One key geological feature of the DFS is the Cantwell Formation, a combination of two bedding outcrops that compose much of the fault. The lower bedding outcrop is a primarily sedimentary unit, consisting of conglomerate, sandstone, siltstone, mudstone, and coal. The upper outcrop is a volcanic unit, composed of intercalated andesite, rhyolite, basalt flows, and some pyroclastic rocks. The formation of this unique segment is likely a result of thrusting from the suturing of the Wrangell and southern Alaska terrain (Ridgway, Kenneth D. et al 1997). The most recent age estimate of this formation is the Paleocene era, dating back between 56 and 66 million years ago. Age estimates were determined through the interpretation of fossil plant leaves present in the lower bedding (Ridgway, Kenneth D. et al 1997).
Figure 2: A high altitude perspective of the Denali Fault Systems (2). Epicenters from the 2002 earthquake series have been labeled.
After a long time period of island collision events, volcanic activity took over creating the geological system. This was around 56 million years ago, when a major subduction zone was created through the convergence of the Pacific and North American plates. This subduction contributed to the landscape through volcanic eruptions, and rising igneous minerals such as granite. Up until the present day, the Denali fault has shown moderate levels of activity, triggering a magnitude 7.9 earthquake in 2002. This event was the largest strike-slip earthquake in North America in over 150 years (Lu, Zhong. Et al 2003).
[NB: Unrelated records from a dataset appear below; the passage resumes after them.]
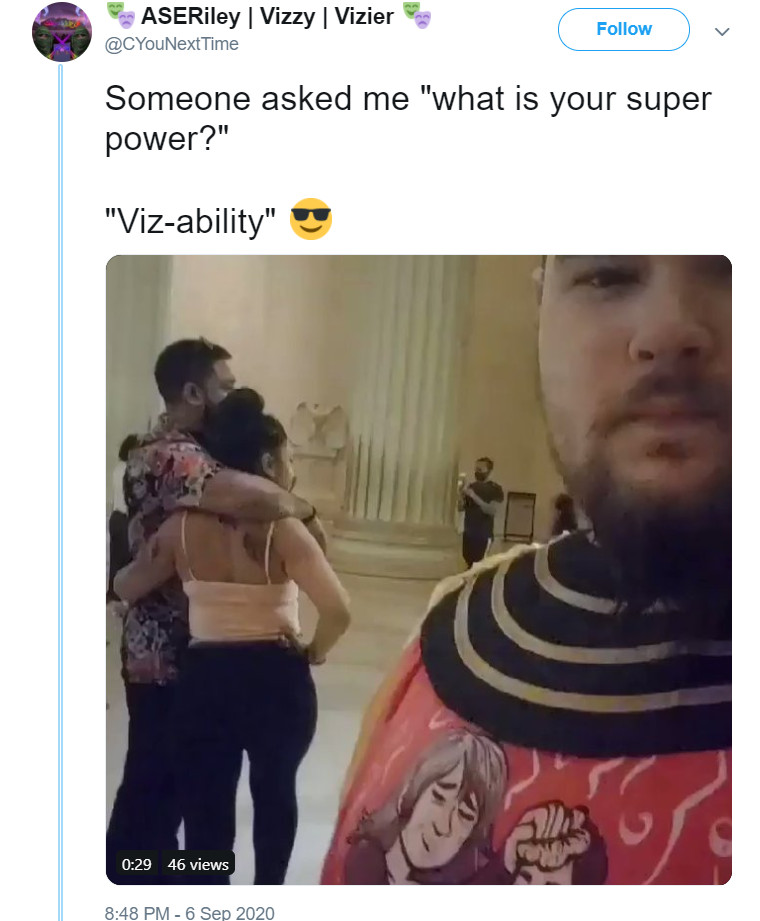The width and height of the screenshot is (760, 921).
Task: Play the embedded tweet video
Action: [419, 570]
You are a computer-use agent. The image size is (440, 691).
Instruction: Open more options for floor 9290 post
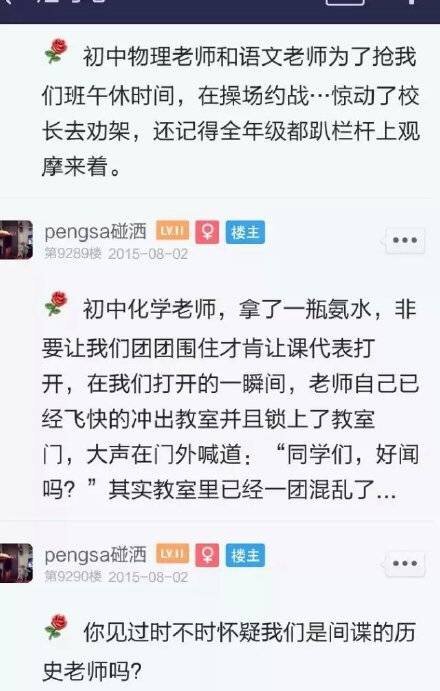[405, 564]
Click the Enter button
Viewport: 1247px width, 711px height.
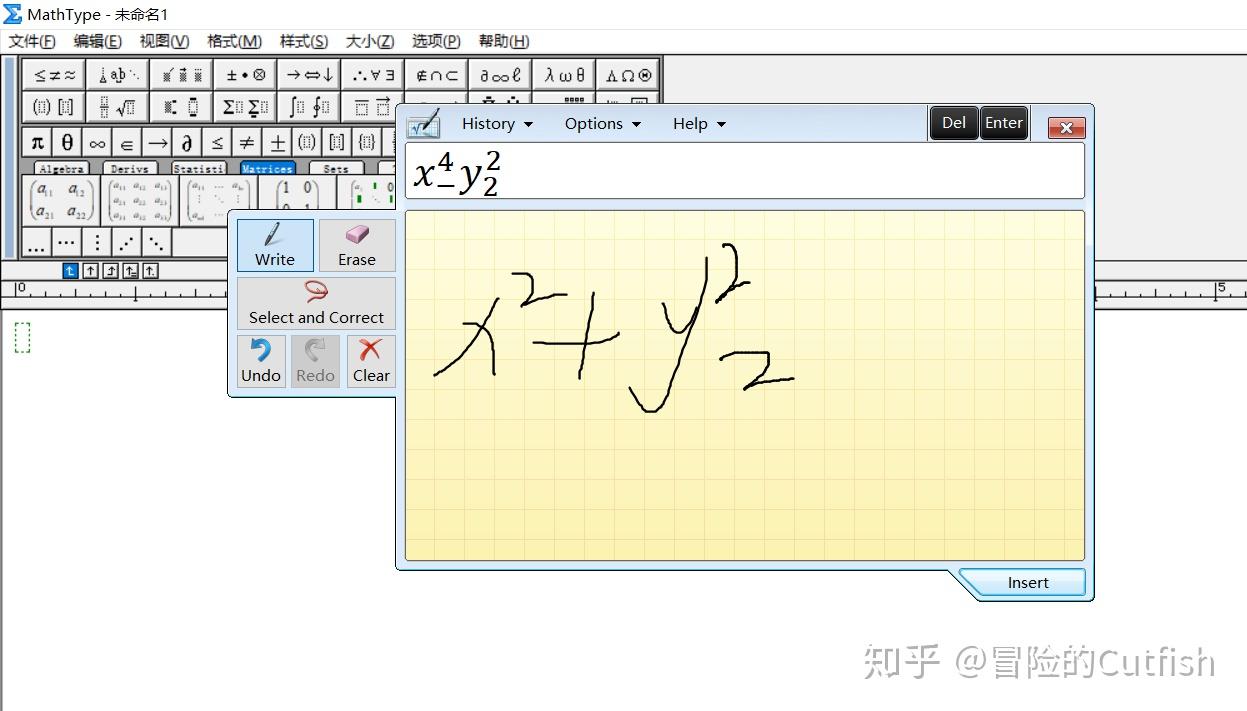pos(1004,123)
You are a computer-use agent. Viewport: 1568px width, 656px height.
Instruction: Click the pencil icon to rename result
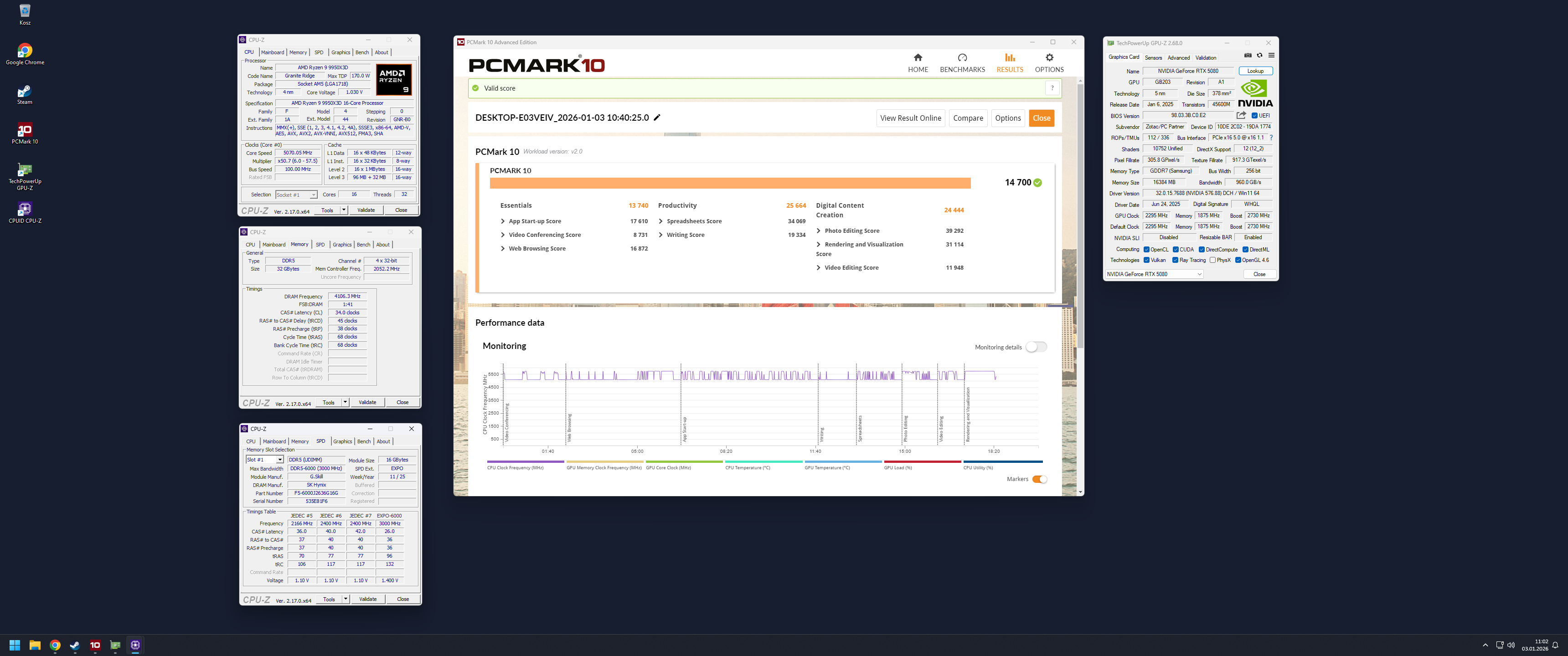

The Denali Fault System is refereed to as such because there are numerous faults present. It is convenient to view the fault as a single curve, but it is actually comprised of clusters of fault patterns. The DFS is an example of an intra-continental shear zone, with lateral extrusion as a primary feature (Jadamec, Margarete A. et al 2013). Evidence suggests that the system is a strike-slip fault, and also accommodates to large slips. Flat slab subduction has caused a mountainous region to grow above the zone, creating the highest terrain in North America. These regions primarily consist of the Aleutian slab, which was previously a collection of islands. Even now there is a large cluster of islands off the coast of Alaska, named the Aleutian Islands.
Although it is impossible to know with certainty the true nature of all system deformation, there are very accurate models which make a good illustration. Using a model which simulates the subduction between the two tectonic plates, we can have a qualitative look at system velocities. These velocities should be consistent with lateral movement along the fault.
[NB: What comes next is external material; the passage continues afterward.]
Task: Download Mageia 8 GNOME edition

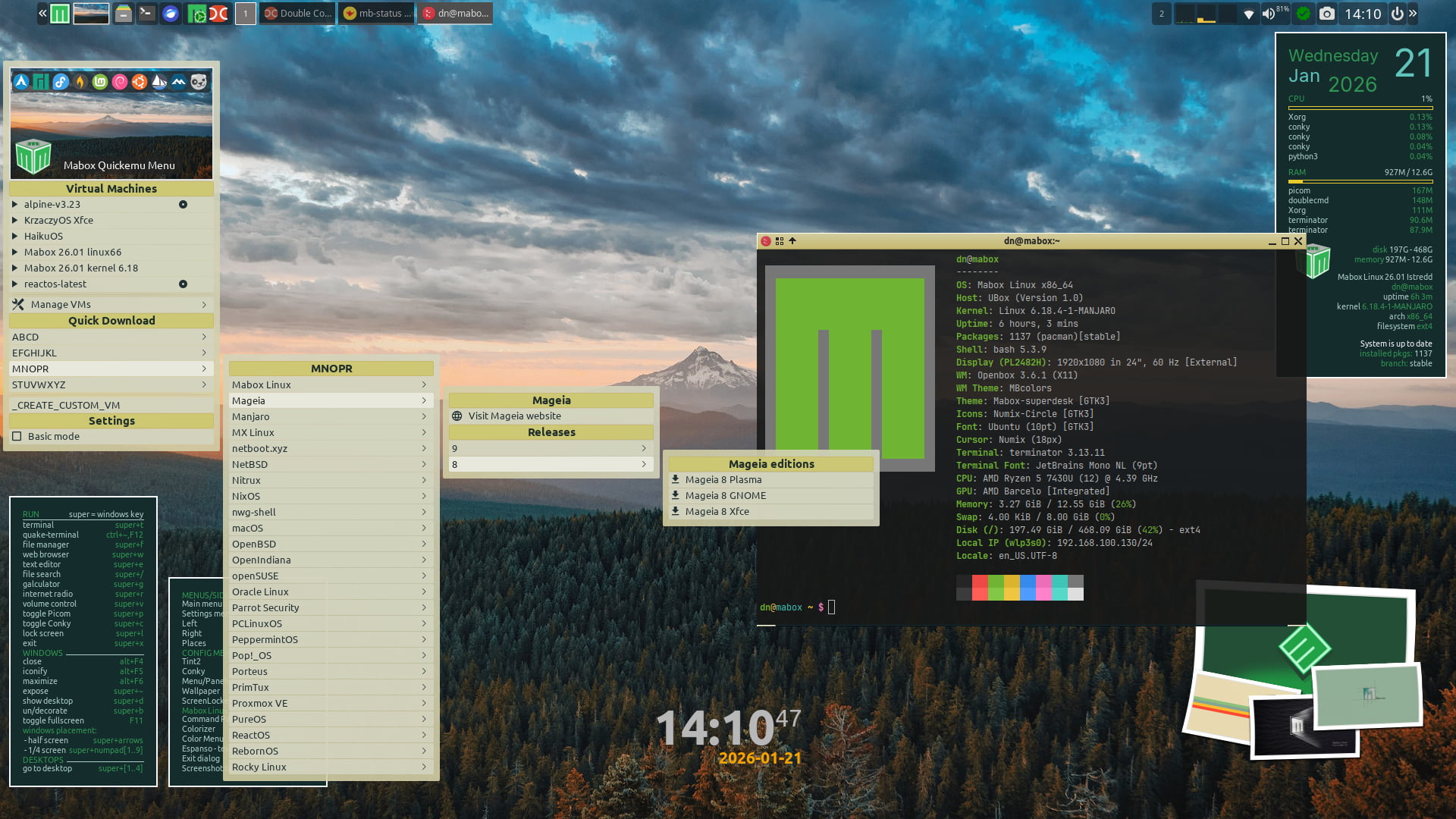Action: coord(725,496)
Figure 3: The figure to the left represents two dimensional cross sections of the Denali Fault System (Jadamec, Margarete A. et al 2013). With the fault in place, velocity vectors show a likelihood of slip in the direction along the fault line. This model therefore supports the strike-slip fault consensus, while being able to visually explain events such as the Denali Earthquake in 2002.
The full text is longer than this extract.